Kelima rumah sakit yang menolak pasien itu, diantaranya Rumah Sakit Provita Jayapura, RSUD Jayapura, RS Marthen Indey, RS Bhayangkara dan RSUD Abepura.

Bahkan, Sekretaris Komisi V DPR Papua, Fauzun Nihayah sangat menyayangkan dan menyesalkan penolakan pasien oleh lima rumah sakit tersebut, hingga akhirnya korban tak tertolong lagi.

“Kami sangat prehatin dan menyesalkan terhadap penolakan pasien di rumah sakit,” tegas Fauzun Nihayah didampingi Anggota Komisi  V DPR Papua, Namantus Gwijangge, Deki Nawipa, Arkelas Asso dan Elly Wonda usai menerima keluarga korban di Ruang Rapat Komisi V DPR Papua, Kamis, 24 Juni 2020.

Apalagi, kata Fauzun Nihayah, dari enam rumah sakit yang didatangi korban, hanya Rumah Sakit Dian Harapan Waena yang melakukan tindakan.

“Jadi, dari lima rumah sakit itu, kami akan tindaklanjuti dan klarifikasi ke mereka,” tandasnya.

Fauzun Nihayah menegaskan jika rumah sakit tidak boleh menolak pasien. “Harusnya itu dicek dulu. Minimal ada bantuan penanganan awal. Jangan sampai belum diapa-apakan sudah menolak. Itu tidak boleh dan jangan sampai terulang lagi,” tegasnya.

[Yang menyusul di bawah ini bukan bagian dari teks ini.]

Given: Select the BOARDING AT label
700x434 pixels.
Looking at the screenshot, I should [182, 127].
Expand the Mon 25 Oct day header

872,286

Diakui, sejak terjadinya pandemi virus Corona atua Covid-19, sudah ada dua pengaduan dari keluarga pasien yang ditolak oleh rumah sakit.

“Sebelumnya, ibu Eli dari Koya sama kasusnya ditolak rumah sakit. Kedua, kembali pengaduan ke kami. Jadi, jangan sampai terulang ketiga kalinya. Cukup dua saja, jangan sampai terulang kembali itu,” tegasnya lagi.

Untuk itu, ia meminta Dinas Kesehatan Provinsi Papua memberikan warning kepada setiap rumah sakit, artinya harus ada sosialisasi dan kampanye massal yang dilakukan  Dinas Kesehatan ke rumah sakit jangan sampai ada penolakan pasien.

Di samping itu, ujar Fauzun Nihayah, managemen rumah sakit juga harus mensosialisasikan ke tingkat pegawai. “Tadi ada di RSUD Abepura jika yang menolak security, nah itu kan salah. Security tahu apa terkait dengan penanganan orang yang sakit. Ini persoalan managemen rumah sakit juga harus diperbaiki,” jelasnya.

Terkait aspirasi itu, kata Fauzun Nihayah, Komisi V DPR Papua akan segera menindaklanjuti dengan kelima pihak rumah sakit yang menolak pasien tersebut, karena pihaknya tentu membutuhkan klarifikasi dari pihak rumah sakit.

Sementara itu, terkait permintaan harus ada rumah sakit umum yang melayani masyarakat ditengah pandemi Covid-19 ini, Fauzun Nihayah mendukung hal itu.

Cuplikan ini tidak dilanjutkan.